Goal of the exercise:
State, as a number alone, how many lines of the entries contain the word "computer".

**** Study material ****

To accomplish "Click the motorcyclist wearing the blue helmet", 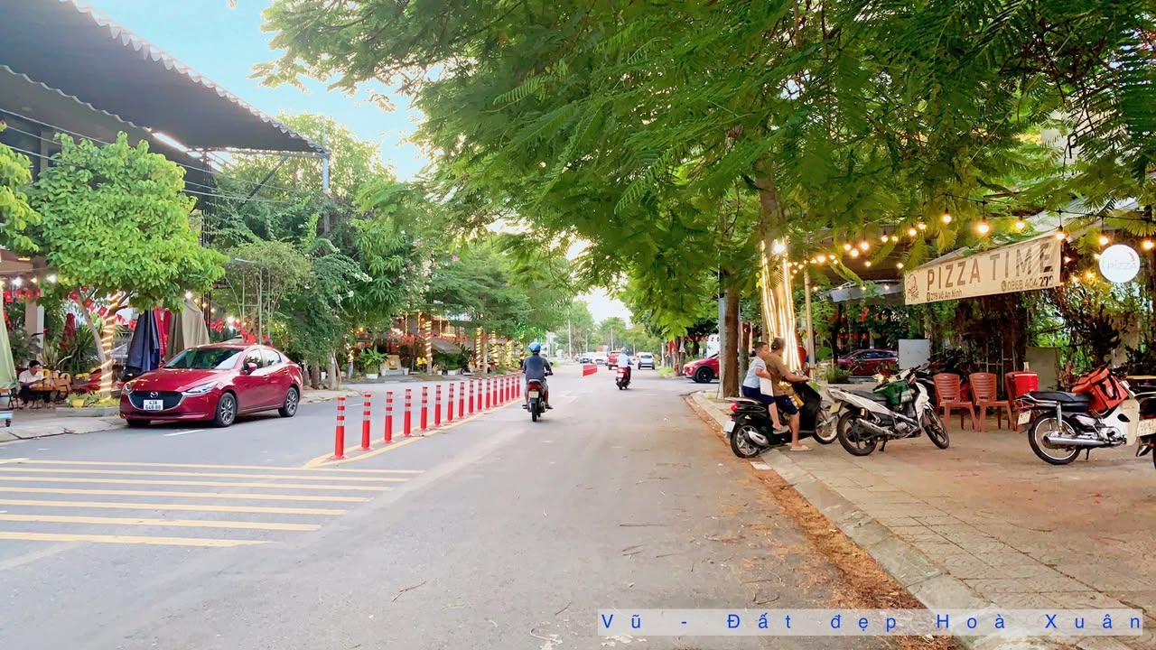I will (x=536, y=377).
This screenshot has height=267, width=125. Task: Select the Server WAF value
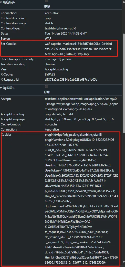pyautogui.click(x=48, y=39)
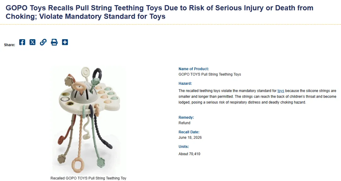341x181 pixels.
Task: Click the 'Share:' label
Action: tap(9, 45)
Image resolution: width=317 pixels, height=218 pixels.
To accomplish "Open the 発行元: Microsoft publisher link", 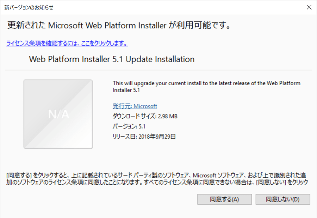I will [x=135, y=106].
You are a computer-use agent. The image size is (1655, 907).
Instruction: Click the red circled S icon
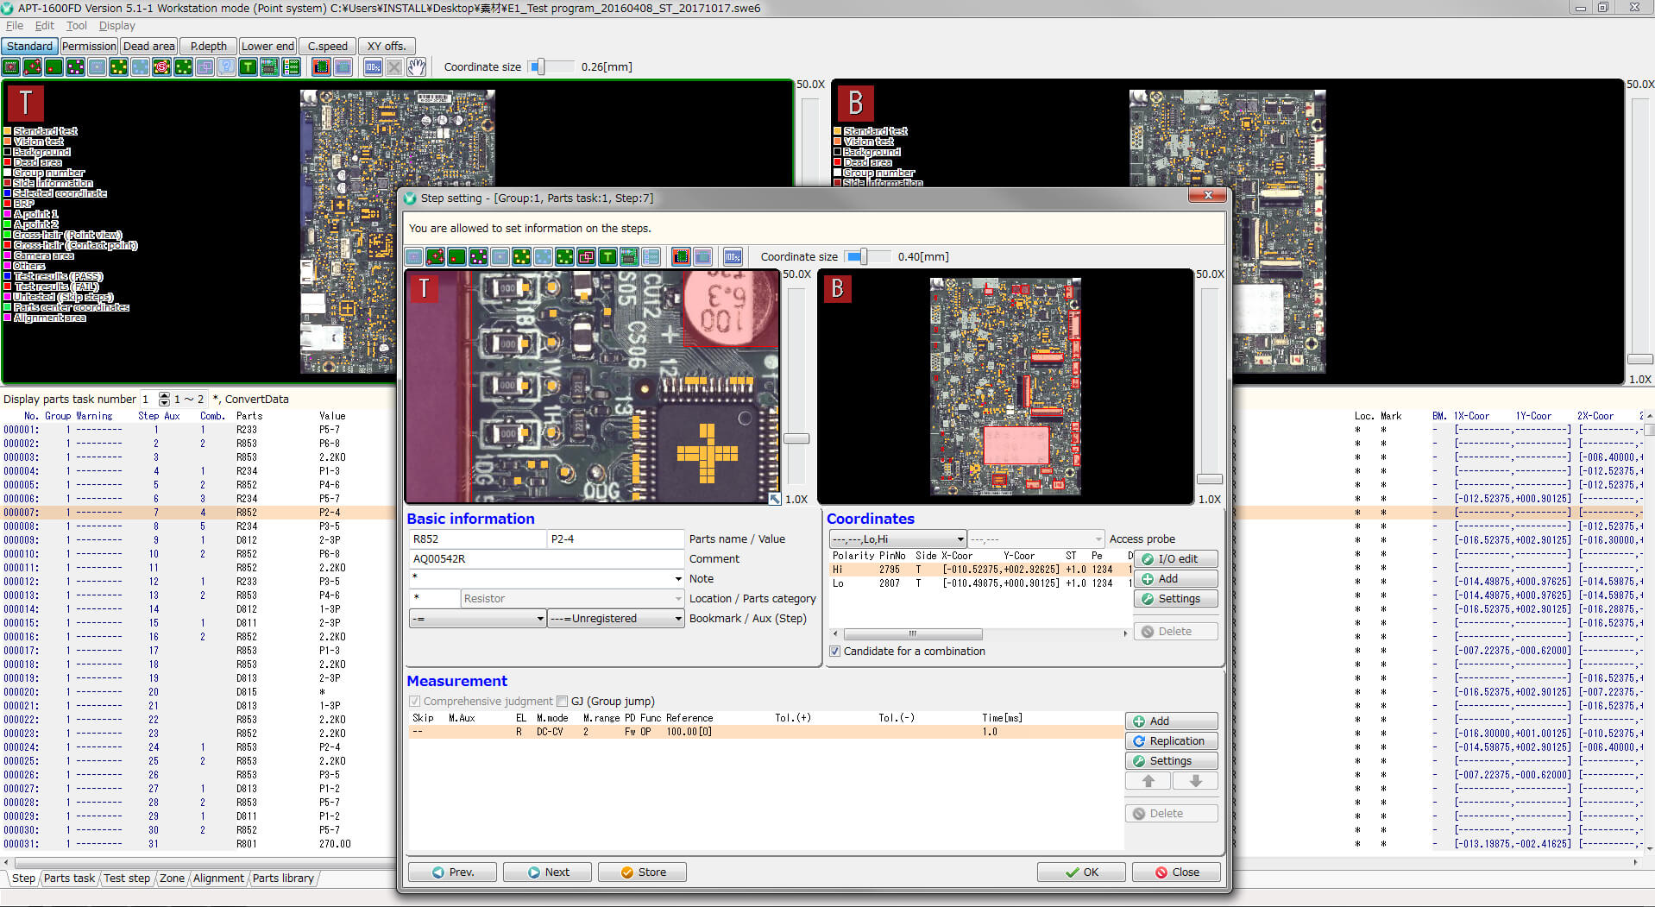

****
**** Study material ****

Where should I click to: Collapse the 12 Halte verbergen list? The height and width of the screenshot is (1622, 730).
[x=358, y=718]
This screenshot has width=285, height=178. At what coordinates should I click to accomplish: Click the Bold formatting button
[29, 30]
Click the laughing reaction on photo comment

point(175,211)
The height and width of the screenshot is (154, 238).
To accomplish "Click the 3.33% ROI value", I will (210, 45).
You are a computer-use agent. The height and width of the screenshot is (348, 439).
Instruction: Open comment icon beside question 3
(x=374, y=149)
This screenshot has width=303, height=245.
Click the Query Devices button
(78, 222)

****

Solution below:
2